-- Instruction 1 --
From the account of an evening walk by the lake, transcribe the passage starting at "The geese took" and ending at "in their wings.".
-- Instruction 2 --
In the account of an evening walk by the lake, at what time was the first bat seen?
-- Instruction 3 --
Take the account of an evening walk by the lake further, starting after its last sentence.

-- Text passage --
BEGIN
A flight of birds passed overhead, looking somewhat like swans and calling to each other. Then I realized it was actually Canada Geese, bleached by mist and twilight. They swept around and landed on the lake.

From Strawberry Hill, a Great Horned Owl called softly  It sounded tentative, almost thoughtful. Probably just waking up and wanted its coffee.

On the other side of the lake, we noticed some black-and-white critters contrasting with the broad yellowish bare path on Strawberry Hill. Though the light was now quite poor, I looked carefully and realized it was a Mama Skunk with two kittens, hurrying along the path and occasionally detouring off it. Then I saw a bushy tail on our side, but it quickly hid amid the rocks at the lake-edge. It may be in the picture below – or not.

stow lake with hidden skunk

We passed the old stone bridge, and then, on cue at 7.55 p.m, I saw a bat, followed soon by several others. I tried for a photograph, but as usual, got only some smudges.  (My technique is to point my camera in their general direction and keep clicking madly.) Spot the bats?

bat smudge 2

bat smudge 1

a bat-smudge

The geese took off in small flocks, flying away to an unknown destination – maybe the Botanic Garden. It was so quiet I could hear the whistle of the wind in their wings.
END
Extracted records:
BEGIN
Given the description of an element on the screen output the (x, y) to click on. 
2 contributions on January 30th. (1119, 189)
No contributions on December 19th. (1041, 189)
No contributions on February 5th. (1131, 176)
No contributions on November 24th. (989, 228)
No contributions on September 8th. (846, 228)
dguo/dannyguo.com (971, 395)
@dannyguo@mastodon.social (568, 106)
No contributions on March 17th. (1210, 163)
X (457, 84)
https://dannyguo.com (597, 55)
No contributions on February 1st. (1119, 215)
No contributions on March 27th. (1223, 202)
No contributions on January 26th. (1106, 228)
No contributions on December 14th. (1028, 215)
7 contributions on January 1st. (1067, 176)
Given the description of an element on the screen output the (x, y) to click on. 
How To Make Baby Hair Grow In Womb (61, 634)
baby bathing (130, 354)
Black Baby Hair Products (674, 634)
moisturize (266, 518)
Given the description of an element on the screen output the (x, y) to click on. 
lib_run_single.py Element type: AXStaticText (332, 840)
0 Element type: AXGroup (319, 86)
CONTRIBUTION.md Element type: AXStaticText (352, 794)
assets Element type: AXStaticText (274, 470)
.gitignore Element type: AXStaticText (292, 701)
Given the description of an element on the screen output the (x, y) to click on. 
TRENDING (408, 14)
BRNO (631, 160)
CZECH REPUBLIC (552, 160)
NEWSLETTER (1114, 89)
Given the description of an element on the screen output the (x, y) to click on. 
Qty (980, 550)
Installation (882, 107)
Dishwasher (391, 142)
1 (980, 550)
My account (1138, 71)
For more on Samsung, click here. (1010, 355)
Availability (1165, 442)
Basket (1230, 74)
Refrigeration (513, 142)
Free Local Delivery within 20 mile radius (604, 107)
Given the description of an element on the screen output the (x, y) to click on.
END
-- Task result 1 --
The geese took off in small flocks, flying away to an unknown destination – maybe the Botanic Garden. It was so quiet I could hear the whistle of the wind in their wings.

-- Task result 2 --
At 7.55 p.m.

-- Task result 3 --
Further along, the city noises returned – the rush of traffic along the 19th avenue intersecting the park.  It was back to our car, and back to the real world.

twlight tree

Stow Lake Photo Swap

At Stow Lake yesterday, we came upon a couple looking at something. We stopped to see what it was. There on the ground was a red crayfish. We’d never seen one at Stow Lake before, and neither had they, though they visit often. I pulled out my camera.

“You have a camera?” the lady asked. “We came from someplace else, so we didn’t bring ours.”

Even better, my companion had an iPhone. He could take the photo and instantly send it to their email address.  Which he did.

Here’s the iPhone picture of the crayfish.

(We’re still wondering what it’s doing there, on the dry dusty path.)

When they emailed back to thank us, they sent us this enchanting picture of three baby Great Horned Owls in Golden Gate Park.

When I asked for permission to publish it, they agreed. In a follow-up they said, “One of the really nice things in the park is sharing wildlife, especially with people who may not have ever seen owls, or herons, or bats…

Couldn’t agree more. We’re so fortunate to have this wonderful park ten minutes from our neighborhood.

Stow Lake Surprise

Stow Lake in Golden Gate Park on a golden summer evening… it’s one of my favorite places to walk.  It was past seven when I got there, not crowded at all, though a few joggers and walkers and families were still around.  So also a few ducks and gulls, and something that splashed from time to time.

What was it?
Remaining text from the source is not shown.